Hooker told that story as a cautionary tale about athletics decision-making on a campus where the basketball coach is regarded with considerable awe. If Smith couldn’t actually walk on water, he certainly could make raging waves subside.
A lot of Tar Heel fans wish that Hooker had short-circuited that decision and insisted on the kind of broad search the university would launch for, say, the dean of its law school or the head of its hospitals.
By not rejecting Smith’s recommendation and ordering up a formal search to get the best coach available, Hooker set in motion a series of unconnected events that culminated recently in the forcing-out of a former Tar Heel star, Matt Doherty. Guthridge coached three years but failed to recruit top talent.
When Guthridge retired three years later, UNC Chapel Hill athletic director Dick Baddour and incoming chancellor James Moeser, who acquiesced in Doherty’s hiring even before moving to Chapel Hill, made another mistake. They should have insisted on a proven veteran with a record of accomplishment, running a clean program and exhibiting the values for which Dean Smith was best known. They didn’t.
Smith, the unflappable strategist and highly regarded teacher who taught that basketball was only a game, is partly responsible for UNC Chapel Hill’s reputation as a university that does things right. But he is also partly responsible for the administrative mess that ended with Baddour and Moeser forcing Doherty’s resignation.
Many Tar Heel alumni are deeply conflicted over the question of replacing Doherty. Many messaged Moeser in support of Doherty. Many felt that Doherty was having a better year than Moeser, in fact. Many felt that even with Doherty’s obvious problems with his players, he deserved another year.

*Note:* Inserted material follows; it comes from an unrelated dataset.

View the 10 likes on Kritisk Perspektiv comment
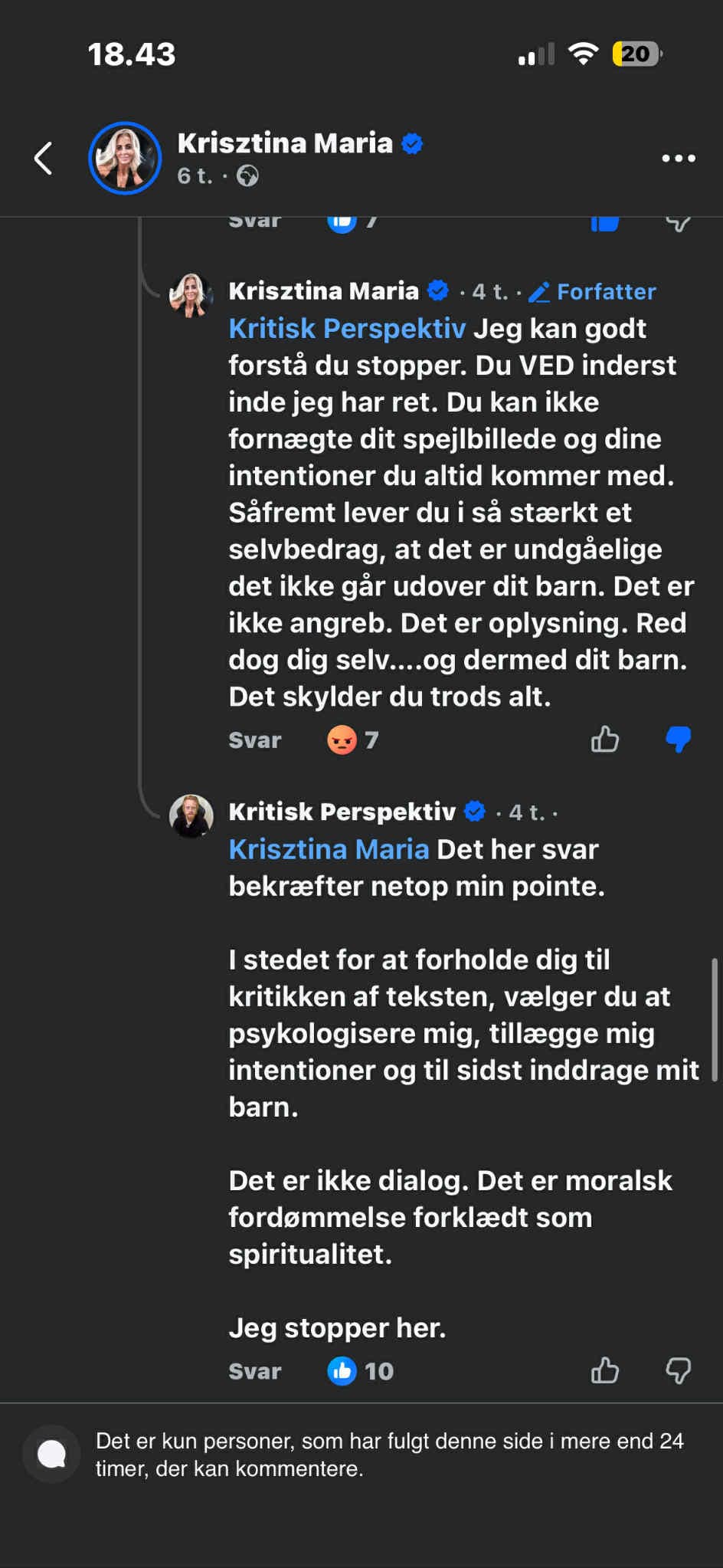The height and width of the screenshot is (1568, 723). tap(361, 1371)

Moeser thought otherwise after spending months listening to players and insiders talk about how the coach treated his own assistants, players and athletic department employees. He did not like what he heard, didn’t think Doherty measured up to the standard Smith had set, wasn’t the kind of coach Moeser wanted heading up UNC Chapel Hill’s most visible endeavor.
The process Moeser and Baddour followed to make their final decision appeared to be unfair and it looked godawful. It appeared that players and parents had too much say in whether a coach stayed or went.
Chapel Hill officials have worried about the proper role of athletics for more than 70 years. The late UNC President Frank Porter Graham was so concerned about athletics in 1934 that he proposed to abolish financial aid for athletes, require them to disclose their sources of income and prohibit postseason contests. His plan ultimately failed.
In the 1950s, UNC President William C. Friday recognized that recruiting and point-shaving scandals were tainting the academic reputations of both UNC and N.C. State College, as they were called then. In May 1961, Friday canceled the Dixie Classic Tournament in Raleigh, the hottest holiday basketball tournament in the land, and sharply restricted the schools’ basketball activities. The cancellation of the Dixie Classic so annoyed the N.C. General Assembly that an attempt was made to revive the tournament, but Friday refused to change his mind.
Three months after Friday canceled the Dixie Classic, Frank McGuire quit, and Chapel Hill got a new basketball coach. He was not well known. He sounded like the head of an academic department. Many were surprised to learn that Dean was his first name, not his title: Dean Smith.
The remarkable thing about Smith was that, after a couple of rocky first years, he stayed as head coach for 36 years. He sometimes made mistakes in coaching games, but his players revered him for teaching them about life and for being loyal to them all their lives. For most of them it was a binding commitment between respected teacher and pupil, not just coach and player.
It’s not that Smith didn’t get angry. His sarcasm would cut his players to the bone. But he also sought to build his players into better performers and into better persons as well. He was interested in the whole person. He wanted them to do well long after the last cheer fell silent.
Matt Doherty was the ideal Dean Smith player. He rebounded, blocked out, played defense, hustled after loose balls, picked up for his teammates and helped maintain Smith’s reputation for coaching excellence.
But somehow he didn’t absorb Smith’s most important lessons — that basketball is a just a game, but a university is a place where students must be able to learn, to grow and to prepare for the rest of their lives.